ERP training goes beyond training end users once the new system is deployed. As a critical means of ensuring that users of an ERP system support and embrace the new technology, training should start during the implementation phase and continue regularly, as new features are added to the system. There are several options for managing training. In many cases, ERP vendors offer training services for a fee; consultants are another option. There’s also a hybrid solution in which consultants train key members of an internal team, who then take responsibility for educating the rest of the company. Regardless, consistent training budgets are a core element of ERP TCO.
Data Migration Costs
Data migration is one of the most critical aspects of a successful ERP implementation, and it factors heavily into any ERP TCO. Data migration involves many phases, including data analysis, mapping, cleansing, extraction, loading, validation and testing. If companies are replacing a legacy ERP system, data needs to be migrated from the older system to the new one. If there is no legacy ERP system, companies still often have data in other systems, such as proprietary claims systems in the insurance industry, that needs to be migrated to the ERP system. Larger organizations may be able to handle data migration internally, but many companies rely on consultants. ERP TCO should include the cost of consultants, or the salaries of any internal employees committed to the project.

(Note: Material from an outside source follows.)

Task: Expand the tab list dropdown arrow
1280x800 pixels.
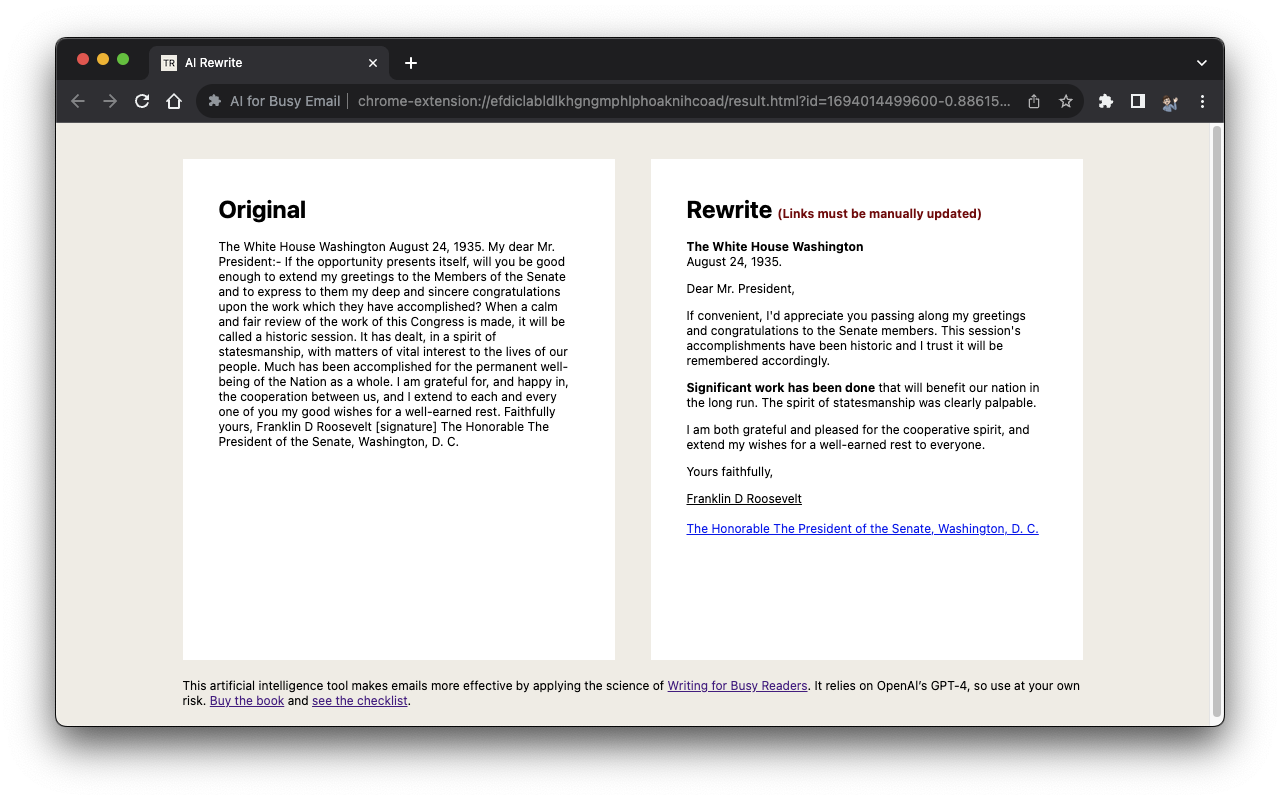Action: coord(1201,62)
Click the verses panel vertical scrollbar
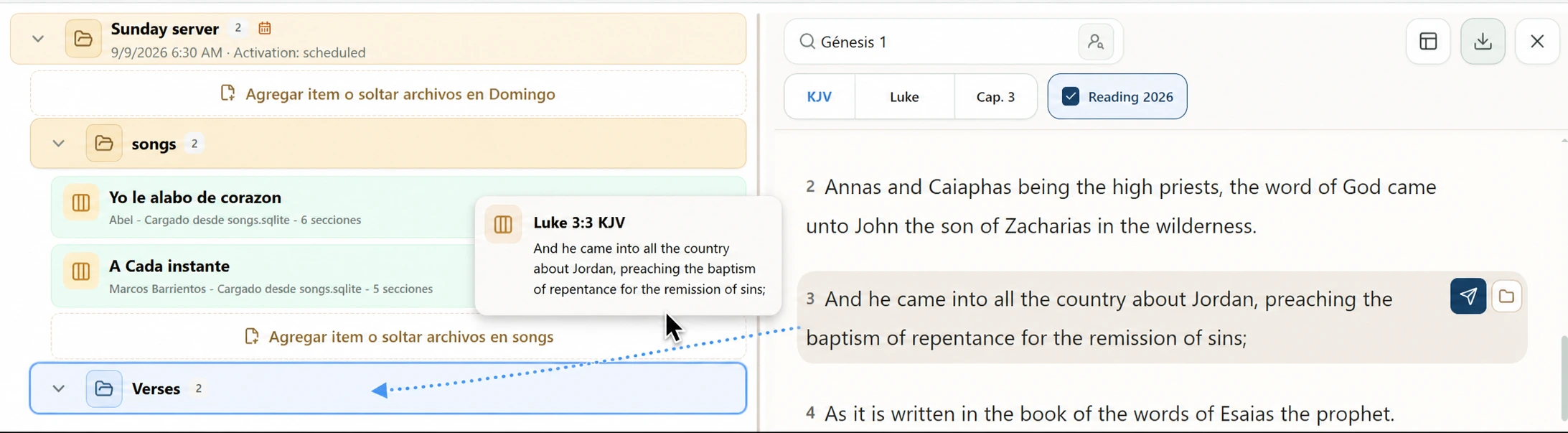This screenshot has height=433, width=1568. pos(1564,378)
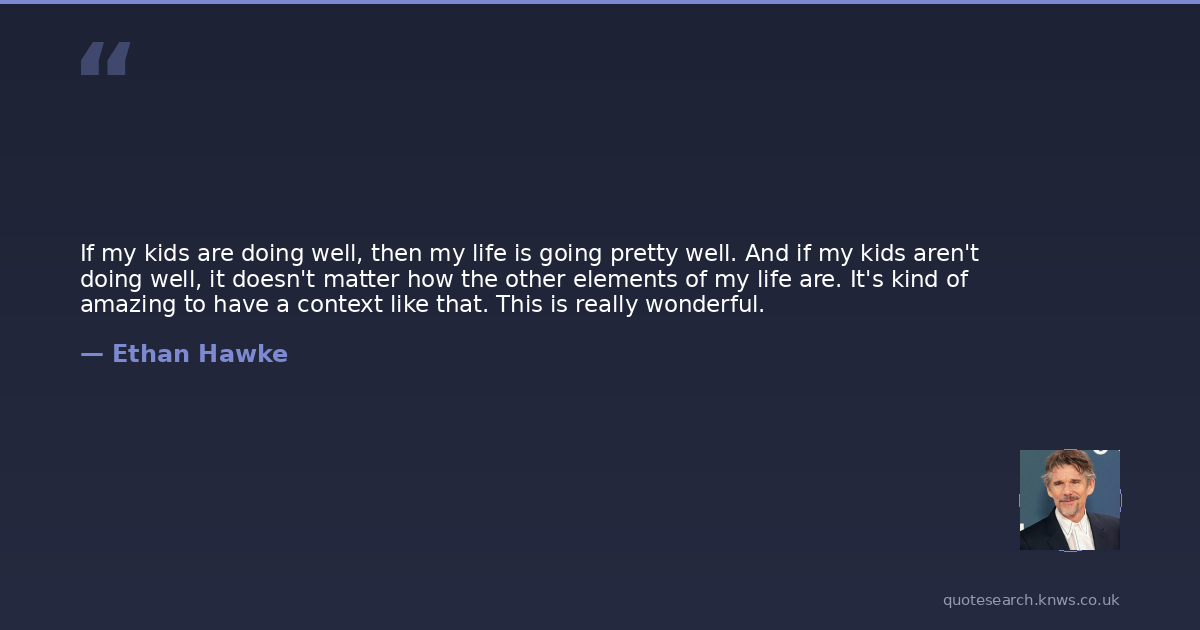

Short-Term Reduced Productivity Costs
Productivity issues during an ERP implementation are one hidden cost that should always be factored into TCO. If companies are able to hire them, consultants can play a large role in deploying an ERP system, but internal teams will always play a significant role in assessing, managing and building the system. In many cases, employees get reassigned to ERP tasks, for example, to a vendor selection committee. Some projects are brief, while others, such as project management, can be protracted. And while salaries for staff members don’t often increase when they contribute to an ERP rollout, TCO must consider the possible consequences of how the ERP project impacts employees’ abilities to accomplish their “day jobs.” If customer service representatives contribute to an ERP project on a part-time basis, what’s the cost of potentially delayed customer response times that may result? ERP TCO must estimate those costs or include the cost to backfill the jobs of those who temporarily work on ERP rollouts. One way to assess the cost of productivity losses is to estimate weekly hours lost to core responsibilities, either as a result of the ERP project itself or because of distractions from the project. Converting employee salaries to hourly rates, then multiplying by the lost hours, provides a dollar estimate of lost productivity.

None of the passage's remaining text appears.